Our children will never know what it was like to be us. You didn’t listen to your parents lecturing you, and you shouldn’t expect your children to be any more interested in what you have to say to them. Experience, it turns out, is non-tranferable.
But, at times, we get hints. Some bit of the past reoccurs and we get an insight.
There is little in travel so romantic sounding as a trans-Atlantic ocean voyage, and little in reality quite so tedious. When I was a teenager, I got the chance, in the dying days of ocean liners, to sail from New York to Oslo aboard the MS Oslofjord.
Day after day, the horizon remains pancake flat, and the only thing that changes is the dining-room menu.
Maybe it was because I was young and most passengers seemed so ancient: Shuffleboard was the amusement of choice, followed by casino night in the lounge. Neither was particularly appealing to me.
Yet, despite the monotony of the weeklong voyage, there is something about the sea that lodges itself deep inside and refuses to go away, even all these years later, in an age when crossing the ocean on a ship is no longer a realistic possibility.
It began in New York, a harbor crisscrossed by wakes like particle trails in a Wilson cloud chamber. The ship I was on threaded its way among the bee-buzz of harbor activity and passed the Statue of Liberty, which my grandmother saw on entering the same harbor in 1905, when she was a little girl.
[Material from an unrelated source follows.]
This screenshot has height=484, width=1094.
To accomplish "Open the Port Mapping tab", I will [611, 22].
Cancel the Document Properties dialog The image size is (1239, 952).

I was on my way to the ”old country” to see where she had come from and was taking a boat, just as she had coming the other way.
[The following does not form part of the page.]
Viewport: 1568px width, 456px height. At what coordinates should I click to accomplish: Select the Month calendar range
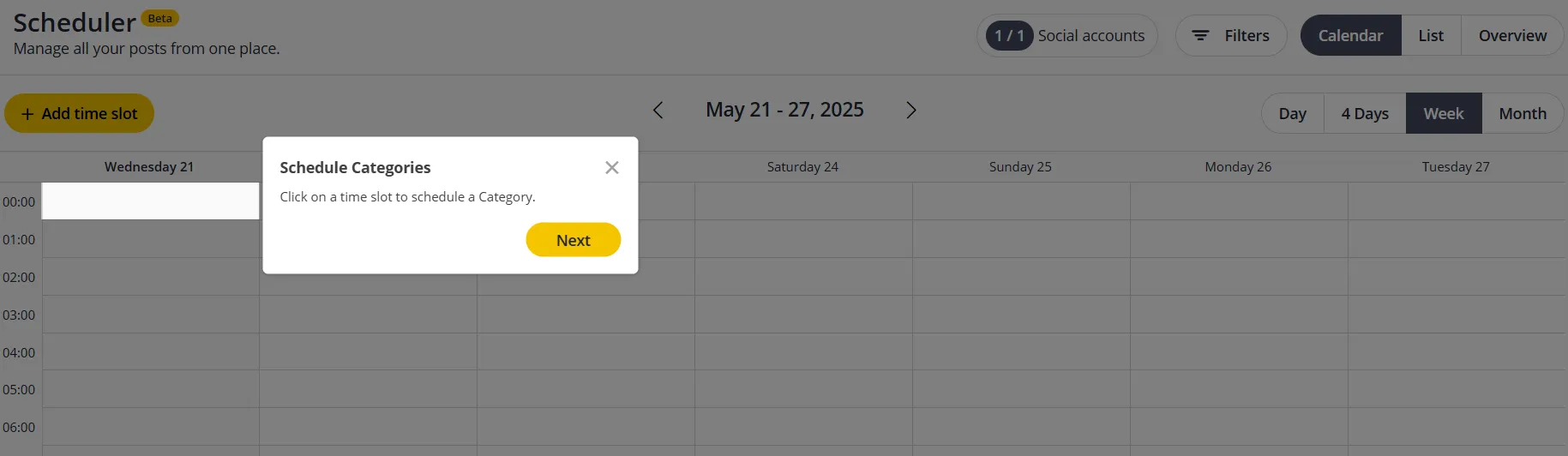pos(1523,114)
But you can’t get the feel of ocean travel while in the harbor. You have to get out into the sea swell for that.
If you have never been out there, you might not have any sense of just how hilly the ocean is. Sure, the horizon looks flat, but nearby, you can sense the shifting pileup of waves of all sizes.
On the water’s surface are the wavelets, blown into white horses by the wind that always blows at sea. And the wavelets skitter up and down with the larger waves that move with more stately pomp, coming at the ship from all directions and crossing each other in patterns so complex that even chaos theory has a hard time dealing with them.
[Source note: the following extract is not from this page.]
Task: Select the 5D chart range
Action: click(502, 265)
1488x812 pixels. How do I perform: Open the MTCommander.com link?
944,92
But more impressive is the slow, almost geologic movement of the swell, that massive up and down that is measured by the rise and drop of the ship.
On some days, the swell is hardly felt, as the calm ocean sprinkles the sunlight in its shivered surface. But out in the North Atlantic, it is never long before some distant storm rocks the water into the swell that is the oceanic equivalent of the long ridge mountains of eastern Pennsylvania, one after the other, up and down, twisting the ship into yaw and roll.
The constant rumble of the engines shake the walls in ”D” deck, deep in the hull of the ship. Every surface is painted and repainted and each iron surface is covered in enamel like the thick shiny glazing of a doughnut. In the stateroom, there is no sense of motion, only the vibration of the engines. It has been the same for six days.
In midsummer, the sun doesn’t set until nearly midnight, rising again a few hours later. Most of the evening is spent in the low sunlight, which rakes the waves into glitter.
And I am up at 3:30 in the morning, walking the decks of the ship, which seems ready to roll over on first one side and then the other. Nearly a week into this trance-inducing boredom, I have read all my books and cannot sleep any more. The walk on deck in the dusky dark is meant to wake me up from the hypnotic state the ocean can put you in.
Then, out in the darkness I can see a light, miles off through the humid air. It is another ship going the other way. But no, it is not a ship, the lights are too irregular. In the growing light, I can begin to make out the grayish shape of it, barely legible in the murk.
It is one of the Orkney Islands, off northern Scotland. The trance is broken. The Atlantic is crossed, land is sighted.
I have some sense of what Columbus must have felt, although I have eaten better than he did, and my six days is rather less than the months he spent at sea.
But I still felt something special when the sea birds once more began flying overhead.